Having been working in the Information Security industry for almost two decades, I’ve seen what has and has not worked well for organizations approach to Security. One of the biggest pitfalls I’ve seen is a type of insanity in repeating the same mantras over and over again to supporting groups and stakeholders and then wondering why this incessant repetition keeps returning full circle. Guidance that is provided tends to be slightly different each iteration enough to make each case sound like it’s unique, but it isn’t.  

One project manager approaches someone on the security team and asks, “Hey, our vendor says they can only support DES encryption, is that OK?” Few hours later another PM from a different project approaches a different security team member and asks, “What encryption algorithms does our vendor need to use?” To which the security analyst replies, “We cannot use anything weaker than AES-128.” In this short, but all too common scenario we have two distinct answers to the same question one of which could have serious repercussions in that DES has been broken since 1976!

This is where the need for adopting organizationally sanctioned security standards come into play. The the earlier could have been solved by having an established Cryptography standard that would mandate the approved encryption algorithms to be used in the organization. Thus, when Larry the project manager swings by the Information Security area to ask what are acceptable encryption algorithms you just point them to the Cryptography security standard that documents those requirements. When Joe the other project manager stops by asking the same question for a different project the same guidance is given and then you have a consistent standard from which the entire organization works from. 
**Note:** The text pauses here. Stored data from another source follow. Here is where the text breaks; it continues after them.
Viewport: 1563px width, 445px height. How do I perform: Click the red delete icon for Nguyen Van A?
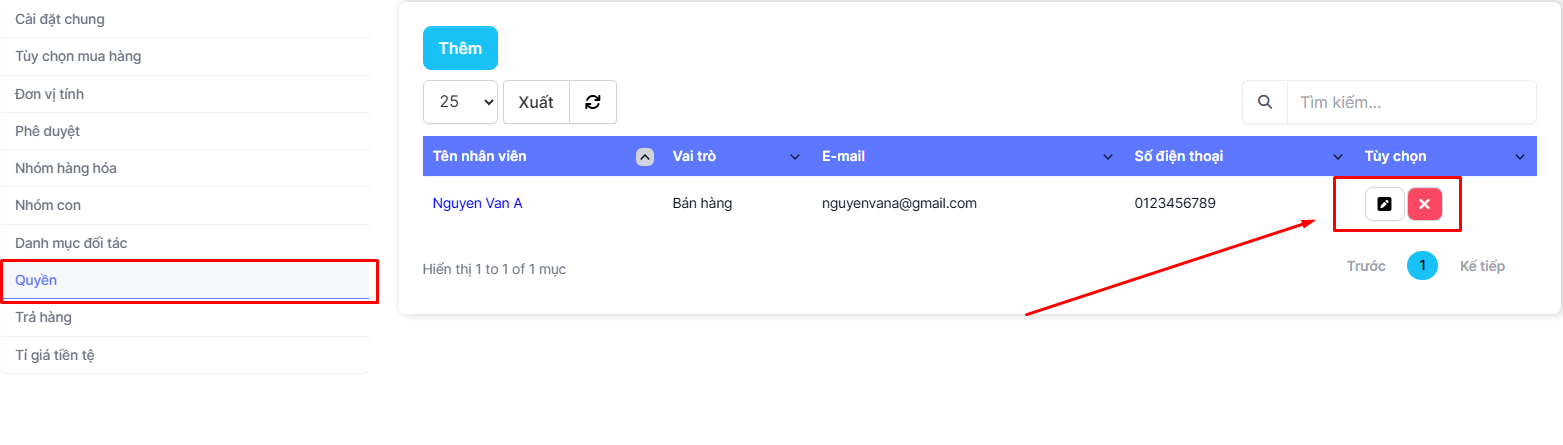1425,204
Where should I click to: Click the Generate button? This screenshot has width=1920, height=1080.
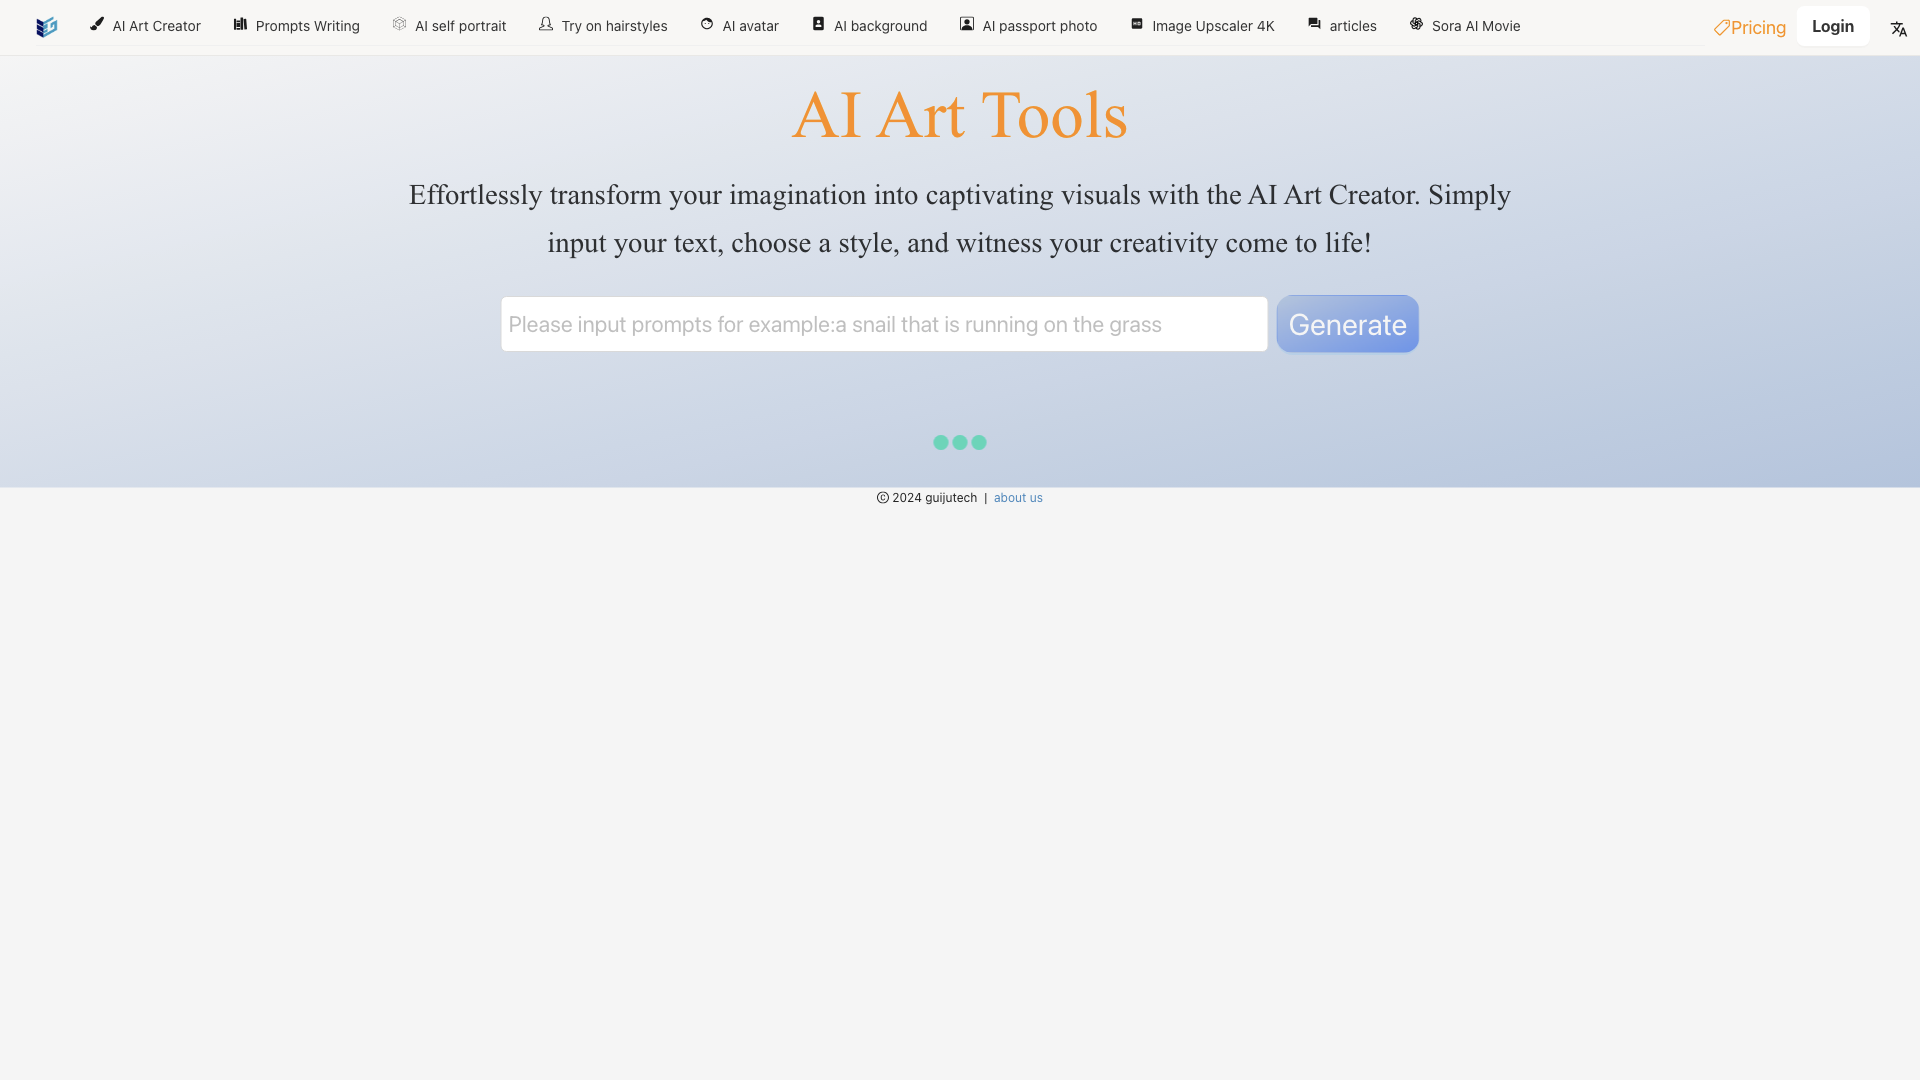pyautogui.click(x=1348, y=323)
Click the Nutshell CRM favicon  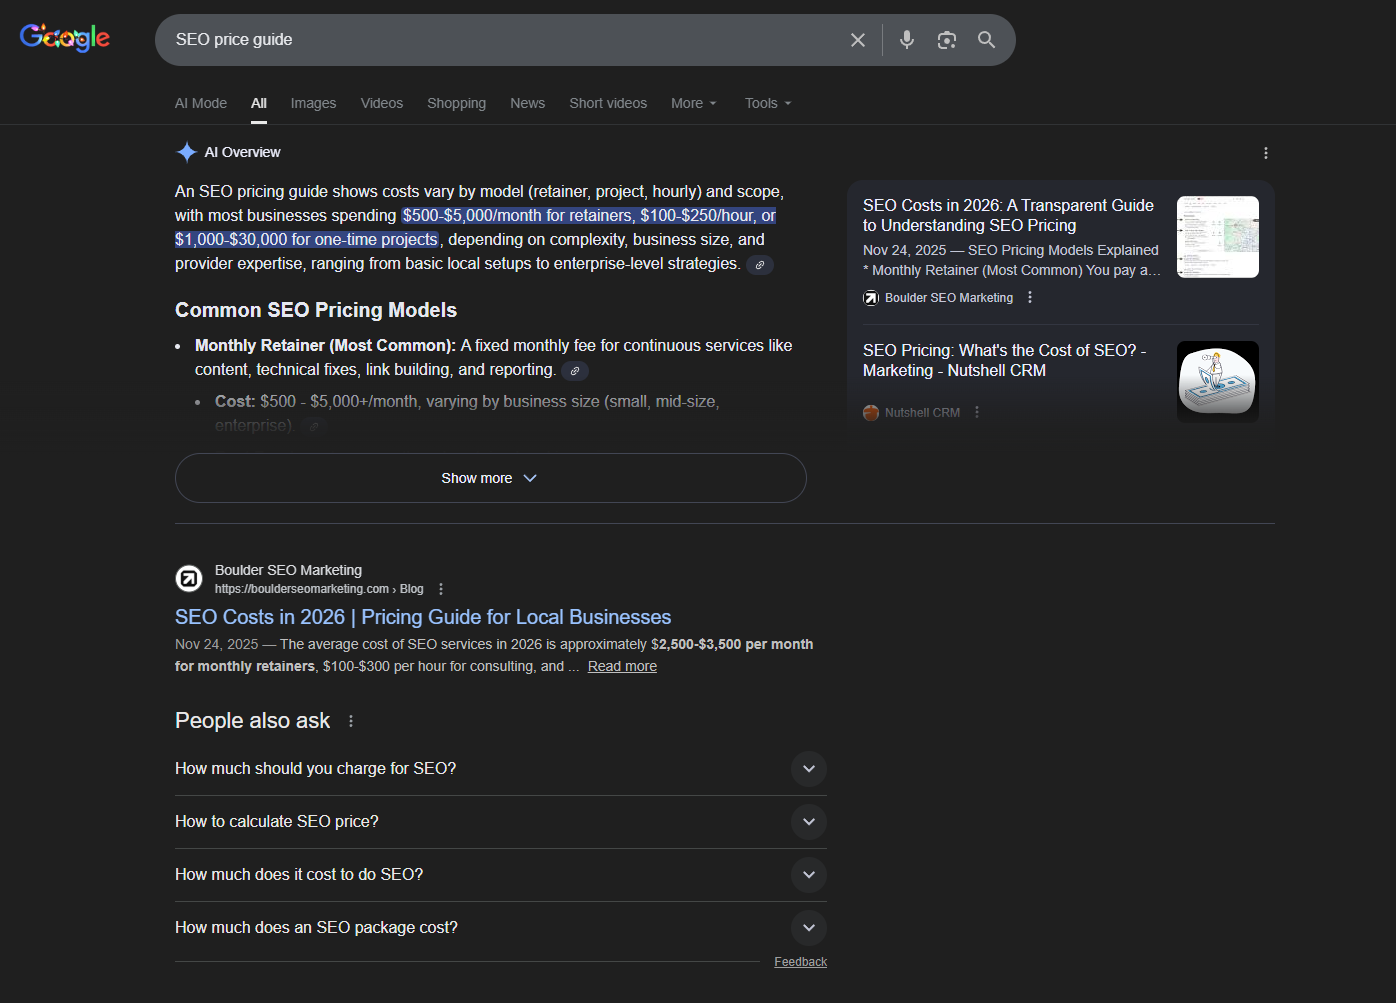pos(871,412)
Over the years I’ve found that there is a minimal list of security domains that you should have security standards for to formalize security standards across the organization:

  • Access Control 
  • Asset Inventory
  • Authentication
  • Cryptography
  • Certificate Management
  • Data Protection 
  • Incident Management
  • Logging
  • Malicious Software
  • Monitoring
  • Network
  • Operating System – You should have a standard for each OS deployed. 
  • Remote Access
  • Virtualization
  • Vulnerability Management

Your mileage will vary depending upon the organization your working for and how they are leveraging the security domains outlined, but the important first step is getting them drafted and ensuring senior management supports not only their content, but their enforcement across the organization or they will end up becoming suggestions instead of requirements. Security standards are just one component of the overall Information Security ecosystem; you still need to have security policies to drive them and security architectures to ensure they are being adhered to.